TEXT FOR ANALYSIS Start Marker

These findings were reviewed with facility staff as part of the licensing process.
 
Plan of Correction
This has been rectified by clinical supervisor. The document now includes notification that clients have the right to appeal the facility's decision to limit access to their records. This is also discussed and signed by client during intake process.

709.92(a)(2)  LICENSURE Treatment and rehabilitation services

709.92. Treatment and rehabilitation services. (a) An individual treatment and rehabilitation plan shall be developed with a client. This plan shall include, but not be limited to, written documentation of: (2) Type and frequency of treatment and rehabilitation services.
Observations
The facility failed to clearly document the frequency of counseling on the individualized treatment plans in 5 of 7 applicable client records reviewed.



A total of 7 outpatient records were reviewed during the on-site inspection.



Client #1 was admitted for treatment on August 2, 2018. The client's individualized treatment plan was dated September 28, 2018. The treatment plan reads, "The client will attend ongoing individual, outpatient counseling biweekly-monthly..."



Client #3 was admitted for treatment on January 3, 2019. The client's individualized treatment plan was dated January 15, 2019. The treatment plan did not document the frequency of counseling.



Client #4 was admitted for treatment on October 10, 2018. The client's individualized treatment plan was dated October 24, 2018. The treatment plan did not document the frequency of counseling.



Client #5 was admitted for treatment on October 23, 2018. The client's individualized treatment plan was dated November 13, 2018. The treatment plan reads, "The client will attend ongoing individual, outpatient counseling biweekly-monthly..."



Client #6 was admitted for treatment on August 14, 2018. The client's individualized treatment plan was dated August 22, 2018. The treatment plan reads, "The client will attend ongoing individual, outpatient counseling biweekly-monthly..."



These findings were reviewed with facility staff as part of the licensing process.
 
Plan of Correction
Treatment plans have already been changed to reflect the frequency of counseling. This has been done by the Clinical Supervisor. In addition, the frequency will be written and discussed with client more specifically based on client needs. This will be monitored through weekly chart audits and also discussed in staff meetings by clinical supervisor.

709.92(b)  LICENSURE Treatment and rehabilitation services

709.92. Treatment and rehabilitation services. (b) Treatment and rehabilitation plans shall be reviewed and updated at least every 60 days.

TEXT FOR ANALYSIS End Marker
SOURCE MATERIAL Start Marker

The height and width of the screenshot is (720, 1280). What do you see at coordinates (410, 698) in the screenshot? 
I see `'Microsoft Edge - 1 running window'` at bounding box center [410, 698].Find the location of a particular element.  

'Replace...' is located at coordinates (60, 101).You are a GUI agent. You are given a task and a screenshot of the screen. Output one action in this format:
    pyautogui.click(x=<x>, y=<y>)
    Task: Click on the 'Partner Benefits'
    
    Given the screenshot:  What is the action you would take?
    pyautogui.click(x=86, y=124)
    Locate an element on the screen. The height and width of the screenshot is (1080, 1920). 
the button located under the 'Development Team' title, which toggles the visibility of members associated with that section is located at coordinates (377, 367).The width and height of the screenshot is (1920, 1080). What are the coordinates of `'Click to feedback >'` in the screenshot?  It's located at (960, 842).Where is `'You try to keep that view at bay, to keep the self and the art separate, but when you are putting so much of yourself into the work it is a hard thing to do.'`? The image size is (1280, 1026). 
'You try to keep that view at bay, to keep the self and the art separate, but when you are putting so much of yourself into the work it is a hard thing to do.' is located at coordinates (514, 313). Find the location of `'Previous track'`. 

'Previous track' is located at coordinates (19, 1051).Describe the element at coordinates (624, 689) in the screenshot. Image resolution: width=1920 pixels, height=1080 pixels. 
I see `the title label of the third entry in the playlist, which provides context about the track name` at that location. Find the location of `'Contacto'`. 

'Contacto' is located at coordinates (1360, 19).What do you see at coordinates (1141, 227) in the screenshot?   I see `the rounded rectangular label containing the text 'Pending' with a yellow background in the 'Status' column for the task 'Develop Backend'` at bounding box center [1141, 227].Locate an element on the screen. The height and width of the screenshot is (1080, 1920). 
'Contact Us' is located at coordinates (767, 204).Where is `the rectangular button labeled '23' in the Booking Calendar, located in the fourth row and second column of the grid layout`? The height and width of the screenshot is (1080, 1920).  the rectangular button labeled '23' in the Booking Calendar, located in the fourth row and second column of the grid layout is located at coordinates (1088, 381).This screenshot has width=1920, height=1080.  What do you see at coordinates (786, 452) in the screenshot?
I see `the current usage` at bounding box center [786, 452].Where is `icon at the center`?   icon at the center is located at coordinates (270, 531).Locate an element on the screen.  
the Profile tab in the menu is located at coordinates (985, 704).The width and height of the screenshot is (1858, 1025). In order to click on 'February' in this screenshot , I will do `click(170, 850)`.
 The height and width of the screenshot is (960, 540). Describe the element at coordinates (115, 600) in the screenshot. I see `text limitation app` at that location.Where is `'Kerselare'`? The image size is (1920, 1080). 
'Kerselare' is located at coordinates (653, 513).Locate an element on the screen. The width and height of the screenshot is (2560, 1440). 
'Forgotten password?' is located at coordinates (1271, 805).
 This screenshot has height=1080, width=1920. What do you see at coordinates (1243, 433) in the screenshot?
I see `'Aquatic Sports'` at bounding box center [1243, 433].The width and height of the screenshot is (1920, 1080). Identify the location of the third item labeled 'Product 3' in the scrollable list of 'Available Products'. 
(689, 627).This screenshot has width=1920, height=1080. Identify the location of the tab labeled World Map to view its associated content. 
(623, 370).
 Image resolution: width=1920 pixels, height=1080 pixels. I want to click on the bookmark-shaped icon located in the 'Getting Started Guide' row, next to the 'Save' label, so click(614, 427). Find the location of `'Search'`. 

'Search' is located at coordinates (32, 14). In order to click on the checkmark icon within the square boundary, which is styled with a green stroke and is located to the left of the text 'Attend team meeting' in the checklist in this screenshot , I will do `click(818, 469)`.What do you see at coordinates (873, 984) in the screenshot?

SOURCE MATERIAL End Marker

WORK TO COMPLETE: According to the licensing inspection text, how often must treatment and rehabilitation plans be reviewed and updated?

OUTPUT OF THE EXERCISE: At least every 60 days.